INFORMATION PROVIDED:

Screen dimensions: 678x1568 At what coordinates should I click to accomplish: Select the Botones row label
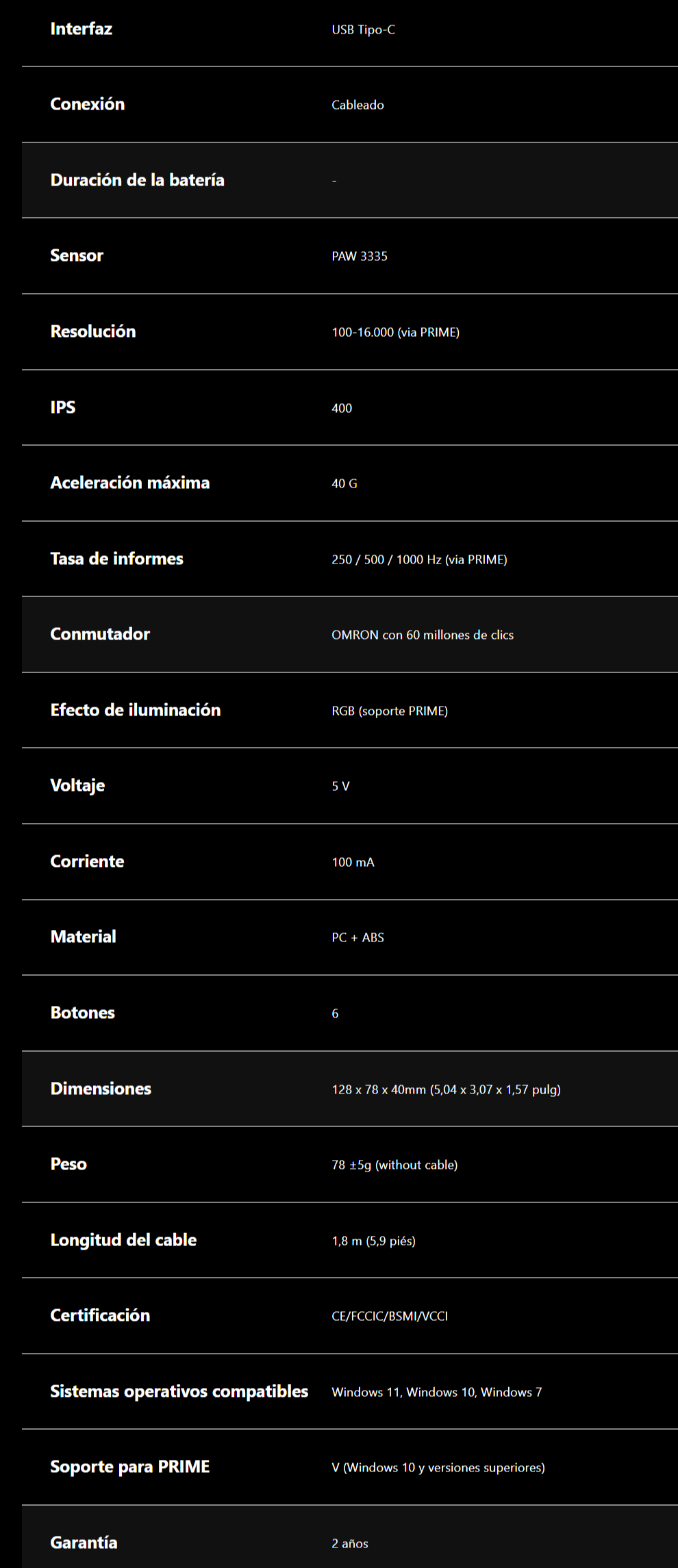(82, 1013)
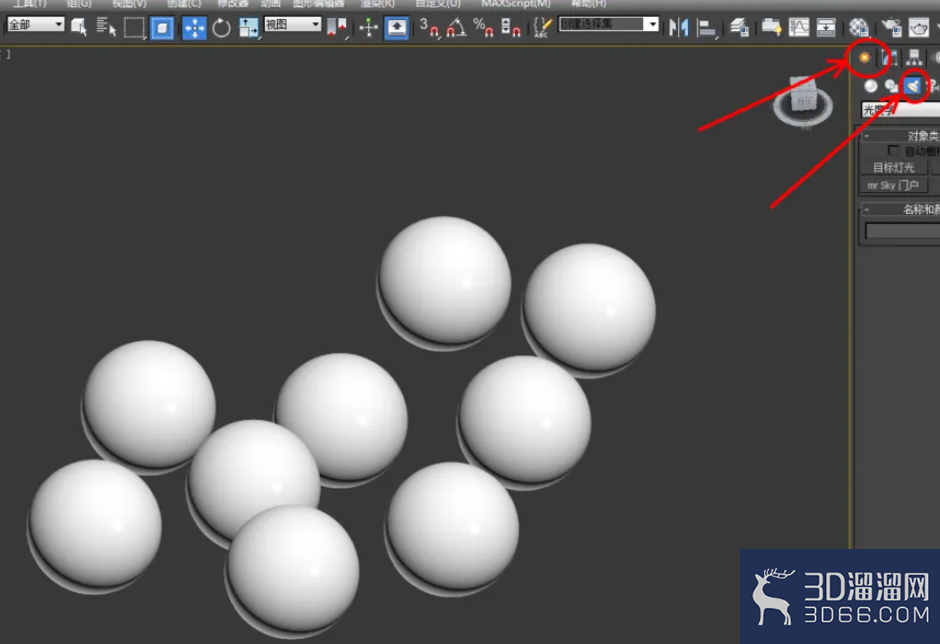Click the mr Sky 门户 button
The width and height of the screenshot is (940, 644).
pyautogui.click(x=893, y=185)
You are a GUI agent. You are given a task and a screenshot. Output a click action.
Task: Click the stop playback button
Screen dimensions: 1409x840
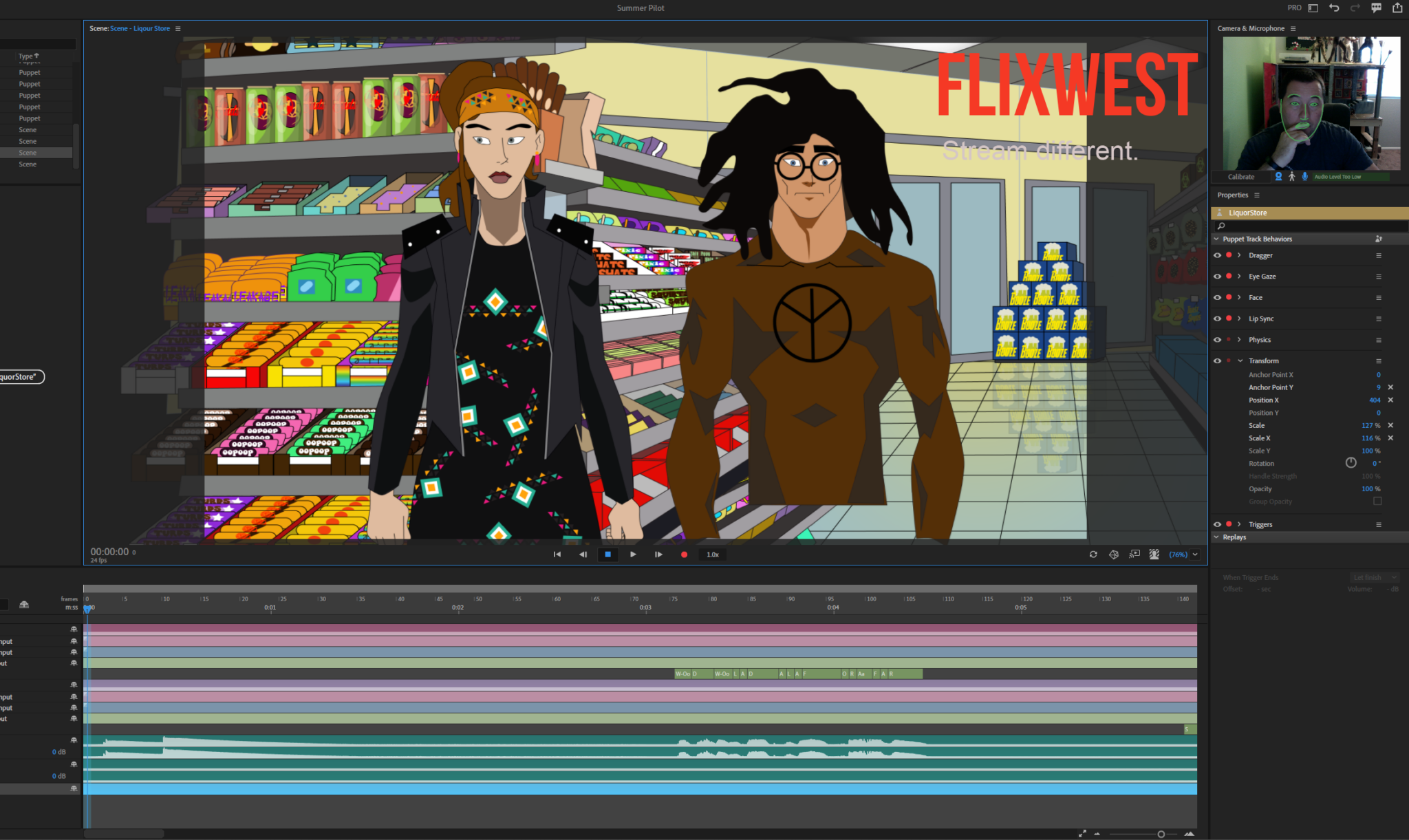tap(607, 554)
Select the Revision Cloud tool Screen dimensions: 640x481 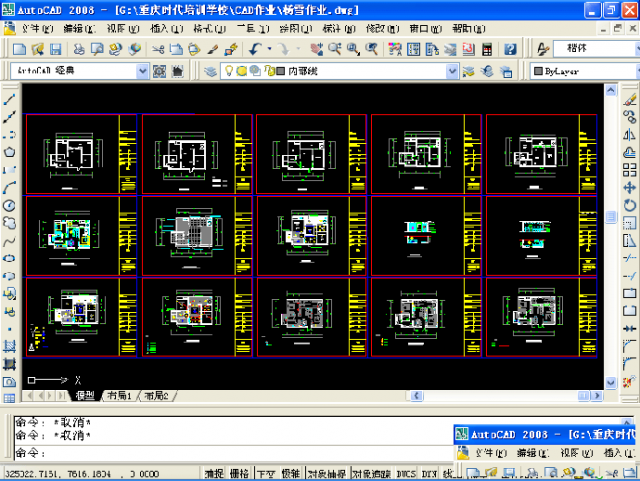9,222
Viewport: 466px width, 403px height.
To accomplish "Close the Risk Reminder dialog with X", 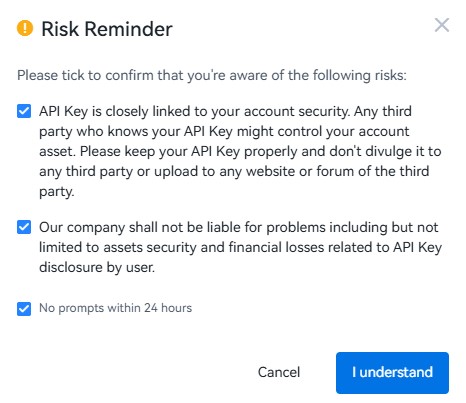I will click(442, 25).
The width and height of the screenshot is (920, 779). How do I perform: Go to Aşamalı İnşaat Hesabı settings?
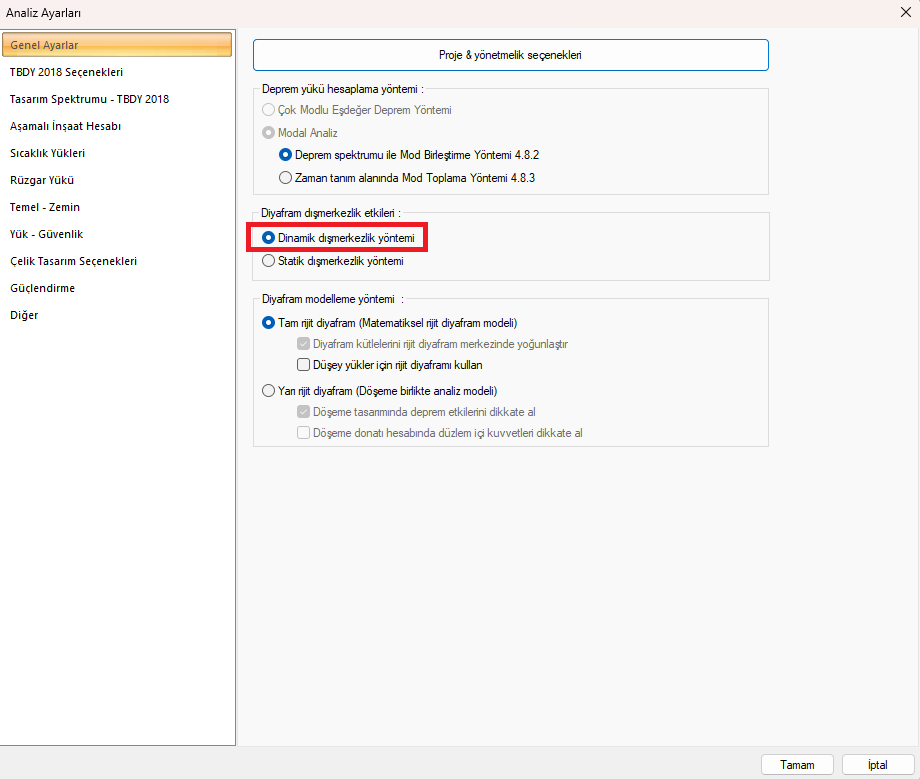click(x=65, y=126)
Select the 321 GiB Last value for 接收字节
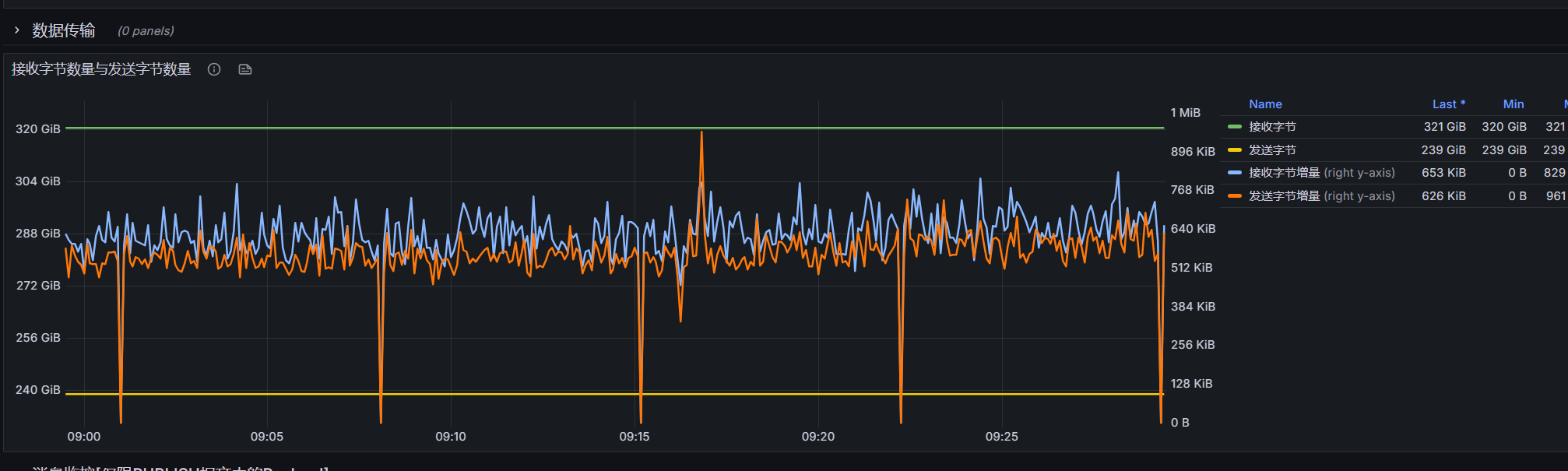 pyautogui.click(x=1444, y=127)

TASK INSTRUCTIONS:
Rewrite the lines of the material from the one holding "The width and height of the screenshot is (920, 779)." through the end of the material, inclusive, changing "settings" to "options" and keeping everything else the same. Leave the pictures out of your answer.

EXERCISE OUTPUT:
The width and height of the screenshot is (920, 779). How do I perform: Go to Aşamalı İnşaat Hesabı options?
click(x=65, y=126)
Select the 321 GiB Last value for 接收字节
 pyautogui.click(x=1444, y=127)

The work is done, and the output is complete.